In Sheffield they (the Labour council’s paid thugs) are about halfway through bulldozing 17,000 urban trees, turning shaded leafy city streets into barren eyesores.

They are citing ‘elf & safety’ and the supposed fact that trees cause pollution and breathing difficulties by the emission of VOCs. They have even asserted that trees cause global warming.

Emails have now been discovered, though, which show that it is merely a cynical cost-cutting exercise – rammed through behind a smokescreen of public health concern.

The culprits ought to be flogged and sent to prison.

June 23, 2018 9:41 am

I am the great prophet, and I have an announcement to make:
One day, you will die. The earth will cease to exist. The universe will continue to expand and cool. The sun will burn out, and the universe will eventually have no heat, no light and no life.
It will be dark, at near absolute 0 degrees, and all that will exist will be some remnants of stars and planets, but they will be in total darkness.
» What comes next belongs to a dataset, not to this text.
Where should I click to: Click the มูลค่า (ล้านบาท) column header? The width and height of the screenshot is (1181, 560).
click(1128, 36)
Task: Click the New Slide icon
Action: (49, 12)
This is what cosmologists refer to The Heat Death of the universe.
This will ALL happen, unless God exists and chooses something differently.
I figured I’d let everyone know what’s coming, in case you’re interested. Trying to control the temperature of the climate isn’t going to help with any of this.

June 23, 2018 11:57 am

I enjoy a certain study which I’ve pursued over the years. Recently I reread some of my papers…there were several mistakes which I need to correct as I’ve learned more, thankfully I don’t try to publish this material as there is a small number interested. It would be embarrassing to have to constantly retract then rewrite then retract. My subject has never been laid down as”pat” and can’t change with understanding. That doesn’t seem to bother these Non-Scientific scare mongers who are actually acting the place of prophets…and they are false ones at that.

June 23, 2018 11:49 pm

Nice misrepresentation WUWT. Deforestation is not the result of warming, as you headline suggests, but the result of population pressure on land usage. If you want to rubbish the article, first report it accurately, then point out the massive global drop in birth rate, now approaching 3 kids per family, down from 7. Probably due to womens lib and womens education, that will cause a population drop in a few decades.

Then point out that Holland is the second biggest food exporter in the world, by gross tonnage, after the US, and that for such a tiny country to achieve this is a clear sign of the land usage efficiency of modern farming. And they do it cheap. They are selling chickens to Nigeria, they can produce them so cheap.

Stick to the facts WUWT, dont hype or distort. Dont be like the common alarmist media, please.

Trevor D.
June 24, 2018 6:06 pm

Oh, that must explain the lack of vegetation in the tropics.